# Record list start

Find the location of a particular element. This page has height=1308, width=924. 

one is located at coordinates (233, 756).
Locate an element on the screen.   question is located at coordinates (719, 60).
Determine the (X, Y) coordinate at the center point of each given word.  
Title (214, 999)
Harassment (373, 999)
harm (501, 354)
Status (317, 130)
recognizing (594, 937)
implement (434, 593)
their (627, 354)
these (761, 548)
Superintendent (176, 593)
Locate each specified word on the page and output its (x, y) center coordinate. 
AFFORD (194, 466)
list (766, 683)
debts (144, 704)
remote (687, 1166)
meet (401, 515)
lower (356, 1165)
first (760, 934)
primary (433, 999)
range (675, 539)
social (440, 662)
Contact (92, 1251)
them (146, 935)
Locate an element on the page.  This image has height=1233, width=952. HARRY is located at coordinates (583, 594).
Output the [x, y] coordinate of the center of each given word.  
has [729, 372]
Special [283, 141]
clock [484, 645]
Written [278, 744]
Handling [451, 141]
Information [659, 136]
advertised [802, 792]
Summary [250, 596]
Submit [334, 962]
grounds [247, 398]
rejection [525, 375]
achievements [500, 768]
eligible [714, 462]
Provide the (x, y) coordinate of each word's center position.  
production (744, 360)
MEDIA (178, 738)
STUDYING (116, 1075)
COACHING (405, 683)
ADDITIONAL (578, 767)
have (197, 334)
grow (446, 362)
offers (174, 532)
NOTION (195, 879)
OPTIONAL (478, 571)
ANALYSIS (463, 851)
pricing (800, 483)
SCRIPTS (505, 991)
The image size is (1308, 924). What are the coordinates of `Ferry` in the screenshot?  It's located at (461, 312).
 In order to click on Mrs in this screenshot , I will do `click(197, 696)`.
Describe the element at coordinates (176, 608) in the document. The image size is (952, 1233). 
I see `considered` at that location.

# Record list end

* Description of the task
Format the lines of the entries above, from the line containing "Summary [250, 596]" through the end of the entries, as a Markdown table with the columns Row and Entry line, skipping any blank lines.

* Response for this exercise
| Row | Entry line |
|---|---|
| 1 | Summary [250, 596] |
| 2 | Submit [334, 962] |
| 3 | grounds [247, 398] |
| 4 | rejection [525, 375] |
| 5 | achievements [500, 768] |
| 6 | eligible [714, 462] |
| 7 | Provide the (x, y) coordinate of each word's center position.   |
| 8 | production (744, 360) |
| 9 | MEDIA (178, 738) |
| 10 | STUDYING (116, 1075) |
| 11 | COACHING (405, 683) |
| 12 | ADDITIONAL (578, 767) |
| 13 | have (197, 334) |
| 14 | grow (446, 362) |
| 15 | offers (174, 532) |
| 16 | NOTION (195, 879) |
| 17 | OPTIONAL (478, 571) |
| 18 | ANALYSIS (463, 851) |
| 19 | pricing (800, 483) |
| 20 | SCRIPTS (505, 991) |
| 21 | The image size is (1308, 924). What are the coordinates of `Ferry` in the screenshot?  It's located at (461, 312). |
| 22 |  In order to click on Mrs in this screenshot , I will do `click(197, 696)`. |
| 23 | Describe the element at coordinates (176, 608) in the document. The image size is (952, 1233).  |
| 24 | I see `considered` at that location. |